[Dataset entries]
--- --- ---
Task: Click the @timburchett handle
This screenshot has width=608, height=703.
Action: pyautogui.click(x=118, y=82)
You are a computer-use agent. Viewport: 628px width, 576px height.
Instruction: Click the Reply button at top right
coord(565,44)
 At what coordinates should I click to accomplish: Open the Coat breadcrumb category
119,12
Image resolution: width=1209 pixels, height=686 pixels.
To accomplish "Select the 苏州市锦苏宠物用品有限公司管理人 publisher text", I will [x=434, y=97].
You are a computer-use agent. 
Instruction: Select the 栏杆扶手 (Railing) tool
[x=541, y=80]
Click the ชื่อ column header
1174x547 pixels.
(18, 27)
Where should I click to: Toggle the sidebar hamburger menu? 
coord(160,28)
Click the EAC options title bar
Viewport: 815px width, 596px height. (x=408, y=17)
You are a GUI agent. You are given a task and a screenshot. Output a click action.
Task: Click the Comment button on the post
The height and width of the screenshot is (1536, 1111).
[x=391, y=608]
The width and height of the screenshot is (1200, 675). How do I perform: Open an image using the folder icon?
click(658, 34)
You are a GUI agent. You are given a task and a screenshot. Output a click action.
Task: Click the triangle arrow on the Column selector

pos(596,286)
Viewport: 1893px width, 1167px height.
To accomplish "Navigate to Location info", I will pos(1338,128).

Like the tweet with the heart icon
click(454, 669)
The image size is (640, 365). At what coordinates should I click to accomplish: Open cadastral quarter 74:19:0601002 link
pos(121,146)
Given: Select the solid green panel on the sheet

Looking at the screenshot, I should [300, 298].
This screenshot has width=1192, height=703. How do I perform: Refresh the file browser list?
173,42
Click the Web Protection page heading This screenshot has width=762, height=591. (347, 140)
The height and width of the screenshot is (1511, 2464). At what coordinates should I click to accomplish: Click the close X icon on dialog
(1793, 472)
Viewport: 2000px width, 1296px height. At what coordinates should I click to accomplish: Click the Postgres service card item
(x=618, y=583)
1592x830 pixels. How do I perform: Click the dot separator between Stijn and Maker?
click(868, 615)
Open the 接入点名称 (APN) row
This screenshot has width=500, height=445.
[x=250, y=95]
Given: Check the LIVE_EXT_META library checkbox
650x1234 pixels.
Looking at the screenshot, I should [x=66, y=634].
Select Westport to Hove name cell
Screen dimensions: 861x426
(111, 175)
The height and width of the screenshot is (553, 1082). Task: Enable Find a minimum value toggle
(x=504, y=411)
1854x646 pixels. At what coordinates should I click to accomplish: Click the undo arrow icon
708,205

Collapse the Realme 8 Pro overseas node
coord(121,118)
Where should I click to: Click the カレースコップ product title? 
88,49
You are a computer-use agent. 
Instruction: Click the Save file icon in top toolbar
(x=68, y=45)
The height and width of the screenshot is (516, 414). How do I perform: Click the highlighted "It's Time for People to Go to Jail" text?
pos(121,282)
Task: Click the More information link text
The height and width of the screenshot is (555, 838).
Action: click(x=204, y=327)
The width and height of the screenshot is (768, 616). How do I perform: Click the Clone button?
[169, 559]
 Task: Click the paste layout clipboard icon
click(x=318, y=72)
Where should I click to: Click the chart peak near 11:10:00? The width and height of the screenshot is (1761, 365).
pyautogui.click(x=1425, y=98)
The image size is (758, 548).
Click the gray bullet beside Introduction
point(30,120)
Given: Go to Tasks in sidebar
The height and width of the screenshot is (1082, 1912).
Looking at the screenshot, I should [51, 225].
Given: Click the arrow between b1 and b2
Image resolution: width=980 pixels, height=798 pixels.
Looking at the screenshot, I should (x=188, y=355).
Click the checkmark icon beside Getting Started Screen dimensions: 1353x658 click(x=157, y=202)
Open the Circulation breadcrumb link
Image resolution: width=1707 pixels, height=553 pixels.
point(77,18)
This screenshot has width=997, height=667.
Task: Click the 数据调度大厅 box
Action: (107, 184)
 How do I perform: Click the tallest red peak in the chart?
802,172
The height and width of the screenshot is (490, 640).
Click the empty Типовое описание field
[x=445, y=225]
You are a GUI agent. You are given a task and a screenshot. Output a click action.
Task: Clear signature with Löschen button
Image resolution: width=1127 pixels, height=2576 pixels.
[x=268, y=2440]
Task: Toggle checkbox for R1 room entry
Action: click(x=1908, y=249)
--- --- ---
* **Activity**
Print every line from the one that contains "The width and height of the screenshot is (768, 616)." to the end of the records, exactly as written, and nothing more.

* **Answer section**
The width and height of the screenshot is (768, 616). How do I perform: Click the Clone button?
[169, 559]
 Task: Click the paste layout clipboard icon
click(x=318, y=72)
Where should I click to: Click the chart peak near 11:10:00? The width and height of the screenshot is (1761, 365).
pyautogui.click(x=1425, y=98)
The image size is (758, 548).
Click the gray bullet beside Introduction
point(30,120)
Given: Go to Tasks in sidebar
The height and width of the screenshot is (1082, 1912).
Looking at the screenshot, I should [51, 225].
Given: Click the arrow between b1 and b2
Image resolution: width=980 pixels, height=798 pixels.
Looking at the screenshot, I should (x=188, y=355).
Click the checkmark icon beside Getting Started Screen dimensions: 1353x658 click(x=157, y=202)
Open the Circulation breadcrumb link
Image resolution: width=1707 pixels, height=553 pixels.
point(77,18)
This screenshot has width=997, height=667.
Task: Click the 数据调度大厅 box
Action: (107, 184)
 How do I perform: Click the tallest red peak in the chart?
802,172
The height and width of the screenshot is (490, 640).
Click the empty Типовое описание field
[x=445, y=225]
You are a GUI agent. You are given a task and a screenshot. Output a click action.
Task: Clear signature with Löschen button
Image resolution: width=1127 pixels, height=2576 pixels.
[x=268, y=2440]
Task: Toggle checkbox for R1 room entry
Action: click(x=1908, y=249)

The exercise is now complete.